# Couple from yesterday



## Captain Woody Woods (Oct 2, 2007)

nice wahoo comin to my cold steel








oh! it stings!

















damn endangered red snapper


----------



## Capteddie (Oct 15, 2007)

I thought that was you


----------



## Captain Woody Woods (Oct 2, 2007)

I was feeling shy yesterday. haha


----------



## Xiphius (Oct 10, 2007)

I didn't know Panch from CHIPS liked snapper soooo much!


----------



## Voodoo Lounge (Sep 28, 2007)

I dig the aviators Woody!!


----------



## Captain Woody Woods (Oct 2, 2007)

> *Voodoo Lounge (2/27/2009)*I dig the aviators Woody!!


Ha those are goofy as hell. i usually only wear those after a few beers but i broke my normal pair the other day. chicks dig em'




> *Xiphius (2/27/2009)*I didn't know Panch from CHIPS liked snapper soooo much!

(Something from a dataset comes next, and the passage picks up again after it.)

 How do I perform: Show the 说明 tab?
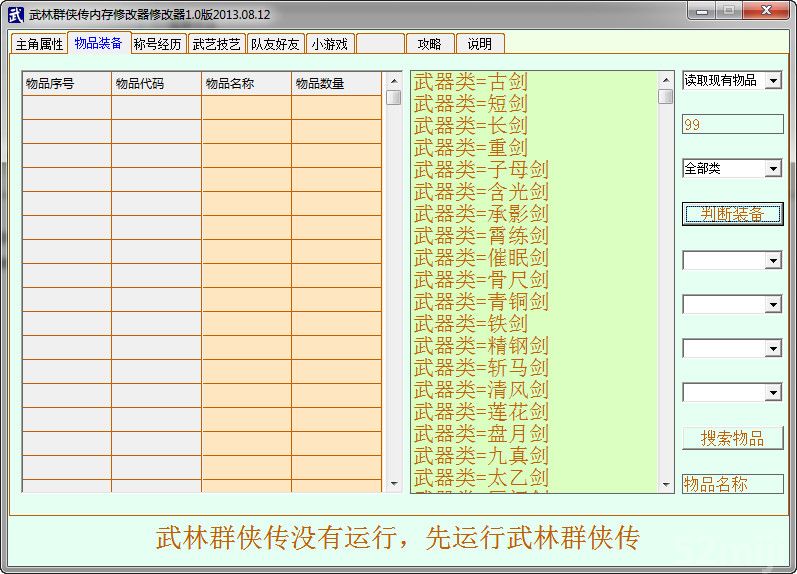[480, 44]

hahahhahahahaha pargo grande esta bueno, amigo!


----------



## Travis Gill (Oct 6, 2007)

Is that Troy Wetzel's boat?


----------



## rodfather (Mar 13, 2008)

Nice Wahoo! The Rodfather will be out there soon, just waiting for the warmer weather.


----------



## bellafishing (Oct 1, 2007)

Woody, if I had photoshop you would be holding a giant dildo in that sunglasses/snapperpicture! I would dub it, "*** trophy recipient for best sunglasses!". If only I was computer literate :doh

Bob


----------



## Captain Woody Woods (Oct 2, 2007)

> *bellafishing (3/4/2009)*Woody, if I had photoshop you would be holding a giant dildo in that sunglasses/snapperpicture! I would dub it, "*** trophy recipient for best sunglasses!". If only I was computer literate :doh
> 
> Bob


bahahahhahahahahahhahaaha dont hate on the shades. they're my hater blockers!


----------